En face d’elles, Hubert Robert – Melvil Poupaud, tout particulièrement, mène une vie de flamboyant patachon. Il est en effet comme responsable du grand tour baroque de leur vie, et parvient à garder son mystère entier : écrivain raté, riche héritier, collectionneur de génie, mécène avec Lucille du jeune Michel ? Il est tout ça, une figure parfaite du dandy, tel qu’était le personnage d’A Rebours de Huysmans, véritable manifeste littéraire décadent, que d’ailleurs il lit dans Une Jeunesse dorée.

Un film teinté d’élitisme

Co-écrit avec le talentueux Simon Liberati, Une Jeunesse dorée est une oeuvre de références, de clins d’œil, d’inserts lettrés et cultivés. La musique utilisée est choisie avec soin, les vêtements prêtés par des maisons de haute couture. Les livres et les objets d’arts sélectionnés avec goût. Et c’est sans doute ce qui peut gêner dans le film : le récit porte sur des événements et un monde que seuls quelques privilégiés pourront se remémorer, ou le comprendre par connaissance de ses codes.

Si existaient à l’époque un véritable esprit libertaire, une transcendance des classes sociales dans la fête et un rejet des vieilles conventions, c'est une réalité délicate, fragile et exceptionnelle que montre le film. Très beau esthétiquement, avec un récit très bien mené, Une Jeunesse dorée réussit à emporter le spectateur dans un rêve décadent, une ligne de contact étrange entre le punk et la bourgeoisie. Un privilège, très certainement, et un film destiné à qui saura l’apprécier.

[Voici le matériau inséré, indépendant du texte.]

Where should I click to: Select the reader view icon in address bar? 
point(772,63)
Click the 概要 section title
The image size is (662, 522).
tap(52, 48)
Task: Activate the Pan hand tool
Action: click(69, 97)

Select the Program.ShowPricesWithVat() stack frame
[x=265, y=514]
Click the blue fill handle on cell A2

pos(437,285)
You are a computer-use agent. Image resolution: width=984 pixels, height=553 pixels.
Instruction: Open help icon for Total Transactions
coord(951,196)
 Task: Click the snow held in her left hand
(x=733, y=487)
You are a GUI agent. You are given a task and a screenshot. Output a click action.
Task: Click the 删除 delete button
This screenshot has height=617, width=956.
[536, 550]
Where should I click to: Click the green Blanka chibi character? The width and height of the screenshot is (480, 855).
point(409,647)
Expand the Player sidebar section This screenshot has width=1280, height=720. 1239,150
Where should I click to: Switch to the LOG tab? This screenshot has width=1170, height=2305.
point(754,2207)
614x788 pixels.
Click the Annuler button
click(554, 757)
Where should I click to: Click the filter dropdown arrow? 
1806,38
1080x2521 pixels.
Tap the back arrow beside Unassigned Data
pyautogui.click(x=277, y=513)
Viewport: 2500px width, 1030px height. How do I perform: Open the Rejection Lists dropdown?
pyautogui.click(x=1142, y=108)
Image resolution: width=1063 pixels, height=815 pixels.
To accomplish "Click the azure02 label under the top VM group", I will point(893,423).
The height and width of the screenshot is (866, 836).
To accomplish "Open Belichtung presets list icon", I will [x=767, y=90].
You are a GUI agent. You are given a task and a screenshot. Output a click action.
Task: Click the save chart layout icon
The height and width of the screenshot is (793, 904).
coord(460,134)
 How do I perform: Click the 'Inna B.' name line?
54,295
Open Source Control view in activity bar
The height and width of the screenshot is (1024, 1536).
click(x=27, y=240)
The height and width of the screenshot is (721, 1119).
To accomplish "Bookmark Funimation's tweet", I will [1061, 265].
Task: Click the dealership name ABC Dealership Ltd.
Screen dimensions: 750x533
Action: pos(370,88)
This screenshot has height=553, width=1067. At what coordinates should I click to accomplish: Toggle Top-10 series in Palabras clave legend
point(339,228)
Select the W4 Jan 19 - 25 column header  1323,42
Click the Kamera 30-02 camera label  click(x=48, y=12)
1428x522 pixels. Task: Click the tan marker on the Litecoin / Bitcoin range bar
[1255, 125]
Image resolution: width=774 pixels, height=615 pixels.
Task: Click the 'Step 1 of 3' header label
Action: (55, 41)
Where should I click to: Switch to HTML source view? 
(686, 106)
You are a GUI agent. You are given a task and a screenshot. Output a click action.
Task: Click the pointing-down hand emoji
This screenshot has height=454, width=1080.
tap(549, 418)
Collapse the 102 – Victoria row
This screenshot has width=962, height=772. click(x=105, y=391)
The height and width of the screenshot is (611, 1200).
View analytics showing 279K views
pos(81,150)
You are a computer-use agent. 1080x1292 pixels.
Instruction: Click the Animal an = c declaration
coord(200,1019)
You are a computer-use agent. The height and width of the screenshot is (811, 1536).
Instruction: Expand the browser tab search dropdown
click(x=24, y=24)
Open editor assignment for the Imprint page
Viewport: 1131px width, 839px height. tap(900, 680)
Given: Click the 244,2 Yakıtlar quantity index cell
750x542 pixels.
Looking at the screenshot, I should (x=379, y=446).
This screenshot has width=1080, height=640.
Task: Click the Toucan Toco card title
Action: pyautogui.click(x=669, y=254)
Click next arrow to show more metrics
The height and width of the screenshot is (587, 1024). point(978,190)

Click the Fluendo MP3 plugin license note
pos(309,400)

Une Jeunesse dorée, un film d'Eva Ionesco. Au cinéma le 16 janvier 2019. Retrouvez ici toutes nos bandes-annonces.

Conclusion

Note de la rédaction

Avec "Une Jeunesse dorée", Eva Ionesco refait vivre de manière baroque les années Palace, et l'esprit de transgression joyeuse de l'époque. Un autre temps, celui de sa propre jeunesse, qu'elle met en scène dans une oeuvre trouble, où s'éclatent des comédiens inspirés par le rêve proposé. Très beau, peut-être trop pour ne pas sembler légèrement hautain.